2025 AIChE Annual Meeting

(345b) Accelerating the Computational Design of Biosynthetic Pathways with Machine Learning

Authors

Zhuofu Ni, Northwestern University
Kevin Shebek, Northwestern University
Linda Broadbelt, Northwestern University
Keith Tyo, Northwestern University
Computationally aided synthesis-planning (CASP) tools within biology aim to leverage the inherent substrate promiscuity of enzymes to design novel biosynthetic routes to valuable small-molecules, which may include commodity chemicals, biofuels, or even therapeutics.
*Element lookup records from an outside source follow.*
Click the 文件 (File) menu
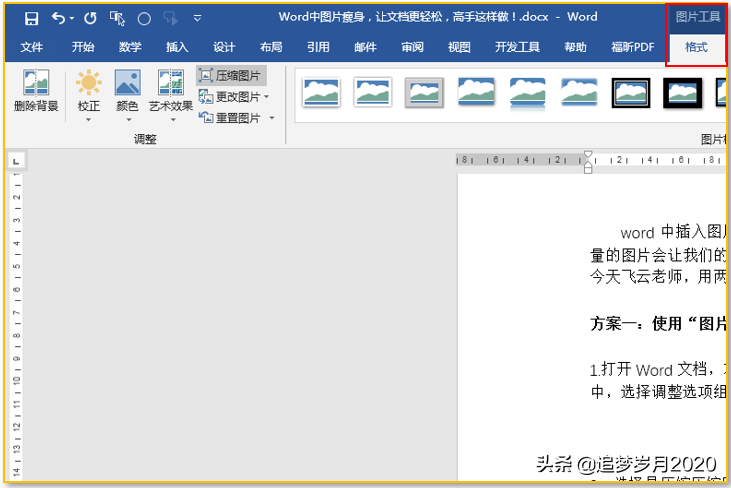Screen dimensions: 731x488 coord(32,47)
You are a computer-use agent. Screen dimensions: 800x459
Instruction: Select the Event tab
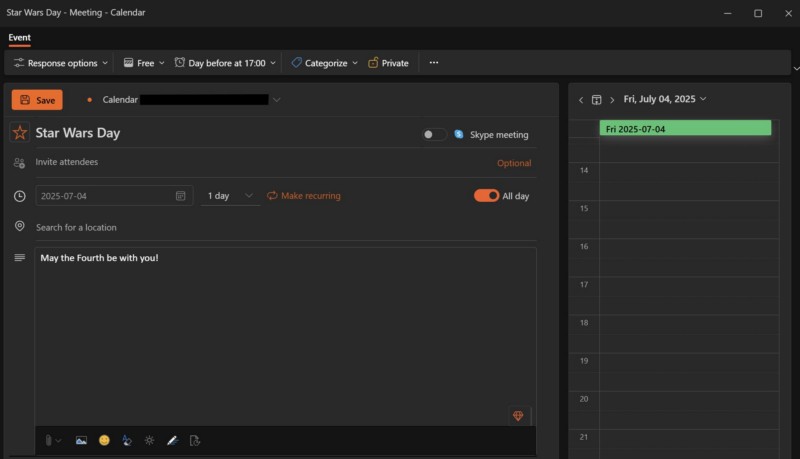20,38
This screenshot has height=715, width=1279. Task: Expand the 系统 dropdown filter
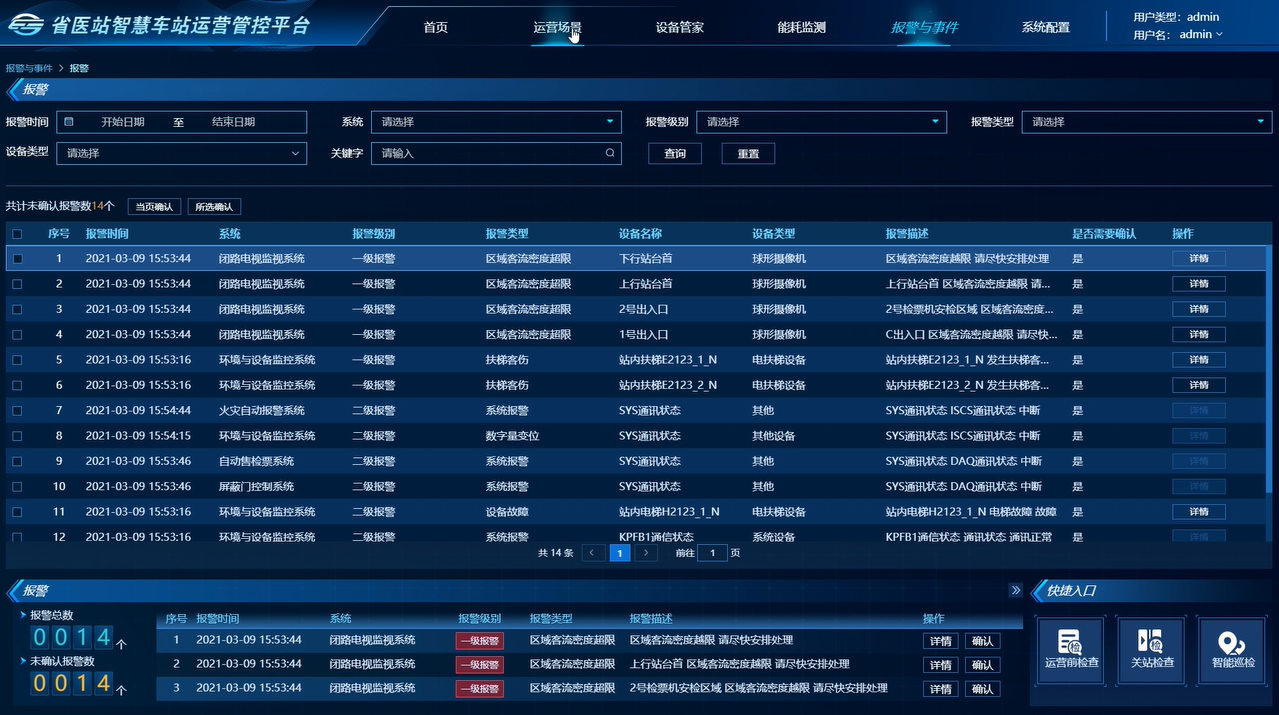pos(496,122)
A common strategy amongst many CASP tools is to use reaction templates to recursively enumerate all possible enzymatic transformations that may arise from a given precursor, and then to traverse the resulting reaction network for plausible pathways. While this approach is comprehensive, it can often result in many false positive reaction predications due to the broad permissiveness of many reaction templates. To mitigate this and accurately predict the feasibility of novel enzymatic reactions, we introduce DORA-XGB, a gradient-boosted classifier that integrates into our group’s CASP tool, DORAnet, to score newly generated reactions and consequently, prioritize feasible pathways. We curated a high-quality dataset to train DORA-XGB by first extracting known enzymatic reactions from public databases and then filtering these reactions for their thermodynamic feasibility. While positive reactions can easily be extracted from publicly available databases, however, negative reactions are rarely published. To circumvent this lack of failed reactions, we synthetically generated negative data by considering “alternate reaction centers” on known substrates. These are chemical moieties within a substrate that despite being identical to the reaction center known to undergo catalysis, remain uncatalyzed in a given enzymatic reaction. With this “alternate reaction center” hypothesis, we strategically inferred negative reactions from known, positive ones, and used the ensuing dataset to train DORA-XGB. Within various case studies, our model is found able to successfully recover newly published enzymatic reactions and accelerates pathway design by ranking reactions and consequently, pathways by their feasibility.